Drag and drop the events that occur during DNA replication into the correct chronological order. Place the first event at the top and the last event at the bottom. DNA polymerase adds matching base pairs to template strands. An enzyme connects nucleotides at each gap on the lagging strand. RNA primers are added. Replication forks are formed. RNA primers are removed. Incorrect
The Correct Answer and Explanation is:
The correct chronological order of events during DNA replication is:
- Replication forks are formed.
- RNA primers are added.
- DNA polymerase adds matching base pairs to template strands.
- An enzyme connects nucleotides at each gap on the lagging strand.

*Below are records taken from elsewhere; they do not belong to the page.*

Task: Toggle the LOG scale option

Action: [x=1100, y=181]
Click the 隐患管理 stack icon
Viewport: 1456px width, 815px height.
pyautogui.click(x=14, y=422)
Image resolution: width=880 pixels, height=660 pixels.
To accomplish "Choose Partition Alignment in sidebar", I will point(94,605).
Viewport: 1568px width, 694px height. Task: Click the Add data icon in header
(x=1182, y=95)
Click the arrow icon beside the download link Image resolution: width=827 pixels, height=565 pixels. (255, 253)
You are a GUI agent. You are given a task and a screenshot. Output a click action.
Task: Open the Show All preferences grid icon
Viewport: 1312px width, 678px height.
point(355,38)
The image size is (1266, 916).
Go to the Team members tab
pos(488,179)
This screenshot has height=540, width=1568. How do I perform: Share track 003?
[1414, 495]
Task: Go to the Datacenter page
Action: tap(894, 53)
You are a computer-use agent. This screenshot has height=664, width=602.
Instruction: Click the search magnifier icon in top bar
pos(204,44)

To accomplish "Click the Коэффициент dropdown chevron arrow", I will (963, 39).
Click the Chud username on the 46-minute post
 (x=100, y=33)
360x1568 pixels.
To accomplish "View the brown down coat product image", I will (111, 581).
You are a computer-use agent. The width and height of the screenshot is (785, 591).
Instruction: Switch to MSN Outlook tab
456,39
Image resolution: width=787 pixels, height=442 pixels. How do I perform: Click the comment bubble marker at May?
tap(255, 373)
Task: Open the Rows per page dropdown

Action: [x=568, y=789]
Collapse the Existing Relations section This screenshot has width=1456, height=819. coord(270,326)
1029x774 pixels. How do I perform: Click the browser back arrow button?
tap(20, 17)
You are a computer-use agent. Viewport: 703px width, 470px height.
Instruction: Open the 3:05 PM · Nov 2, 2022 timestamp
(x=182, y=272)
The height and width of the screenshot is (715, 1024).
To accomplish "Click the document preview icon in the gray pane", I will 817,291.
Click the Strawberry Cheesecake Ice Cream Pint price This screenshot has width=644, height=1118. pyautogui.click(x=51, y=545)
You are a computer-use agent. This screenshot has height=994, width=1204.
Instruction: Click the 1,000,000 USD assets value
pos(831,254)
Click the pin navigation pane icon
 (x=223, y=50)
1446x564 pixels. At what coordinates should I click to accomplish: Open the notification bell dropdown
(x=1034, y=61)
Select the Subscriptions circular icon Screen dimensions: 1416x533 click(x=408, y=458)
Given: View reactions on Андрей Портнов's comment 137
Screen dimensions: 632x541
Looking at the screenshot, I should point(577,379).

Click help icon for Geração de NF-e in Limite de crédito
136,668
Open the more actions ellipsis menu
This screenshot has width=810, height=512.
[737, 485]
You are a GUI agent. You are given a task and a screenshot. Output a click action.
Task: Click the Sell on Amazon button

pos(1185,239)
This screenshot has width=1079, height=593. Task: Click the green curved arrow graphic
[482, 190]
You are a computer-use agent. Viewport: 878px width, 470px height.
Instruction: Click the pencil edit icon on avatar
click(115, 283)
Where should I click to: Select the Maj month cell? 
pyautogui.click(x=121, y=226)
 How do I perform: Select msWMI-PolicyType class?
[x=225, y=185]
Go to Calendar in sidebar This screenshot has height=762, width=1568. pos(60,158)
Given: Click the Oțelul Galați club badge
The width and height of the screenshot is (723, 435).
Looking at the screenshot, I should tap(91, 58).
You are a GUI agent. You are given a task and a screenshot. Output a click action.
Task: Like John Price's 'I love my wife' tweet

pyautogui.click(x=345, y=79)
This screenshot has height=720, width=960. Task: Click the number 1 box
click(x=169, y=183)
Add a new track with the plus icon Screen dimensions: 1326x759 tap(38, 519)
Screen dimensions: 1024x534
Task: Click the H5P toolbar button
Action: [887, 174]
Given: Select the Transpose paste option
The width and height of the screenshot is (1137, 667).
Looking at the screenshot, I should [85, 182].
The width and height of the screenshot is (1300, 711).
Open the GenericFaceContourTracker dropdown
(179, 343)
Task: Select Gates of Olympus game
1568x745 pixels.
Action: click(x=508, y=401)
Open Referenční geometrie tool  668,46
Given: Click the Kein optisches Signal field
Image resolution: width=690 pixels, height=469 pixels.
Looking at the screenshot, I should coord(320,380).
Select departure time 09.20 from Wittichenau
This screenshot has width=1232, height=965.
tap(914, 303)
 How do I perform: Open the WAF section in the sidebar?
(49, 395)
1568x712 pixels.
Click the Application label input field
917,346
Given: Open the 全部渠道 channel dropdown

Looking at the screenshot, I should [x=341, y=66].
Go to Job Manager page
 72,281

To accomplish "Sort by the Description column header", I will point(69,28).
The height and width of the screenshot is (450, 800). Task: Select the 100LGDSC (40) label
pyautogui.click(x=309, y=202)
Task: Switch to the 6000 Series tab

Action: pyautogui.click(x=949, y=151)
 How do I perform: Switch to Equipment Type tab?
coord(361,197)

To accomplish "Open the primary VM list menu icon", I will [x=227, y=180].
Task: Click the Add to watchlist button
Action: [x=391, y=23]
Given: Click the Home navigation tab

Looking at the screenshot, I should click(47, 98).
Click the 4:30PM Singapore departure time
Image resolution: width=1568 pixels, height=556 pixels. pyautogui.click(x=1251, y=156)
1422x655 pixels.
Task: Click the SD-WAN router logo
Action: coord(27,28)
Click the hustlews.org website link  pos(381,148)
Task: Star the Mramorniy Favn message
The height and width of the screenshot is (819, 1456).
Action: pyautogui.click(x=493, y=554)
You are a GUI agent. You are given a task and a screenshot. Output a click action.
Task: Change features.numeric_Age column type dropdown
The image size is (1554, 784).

- RNA primers are removed.
Explanation:
DNA replication is a highly orchestrated process that occurs in several steps. Here’s a breakdown of the stages:
- Replication Fork Formation:
The first step in DNA replication involves the unwinding of the double helix. The enzyme helicase unwinds the DNA at the origin of replication, creating replication forks, which are the sites where DNA is actively being copied. - RNA Primers are Added:
Primase synthesizes small RNA primers on both the leading and lagging strands. These primers provide a starting point for DNA polymerase, which can only add nucleotides to an existing strand. - DNA Polymerase Adds Matching Base Pairs:
With the RNA primers in place, DNA polymerase begins adding the complementary DNA nucleotides to the template strand. On the leading strand, this occurs continuously in the 5′ to 3′ direction. On the lagging strand, it occurs in fragments called Okazaki fragments due to the antiparallel nature of the DNA strands. - Enzyme Connects Nucleotides on the Lagging Strand:
On the lagging strand, after the DNA polymerase synthesizes each Okazaki fragment, DNA ligase comes in to connect the gaps between fragments, sealing the sugar-phosphate backbone. - RNA Primers are Removed:
Finally, the RNA primers are removed by RNase H, and the gaps are filled in with DNA nucleotides. DNA polymerase I then completes the final steps, ensuring that the replication process is finished.
This process ensures the accurate duplication of the DNA, which is critical for cell division and genetic inheritance.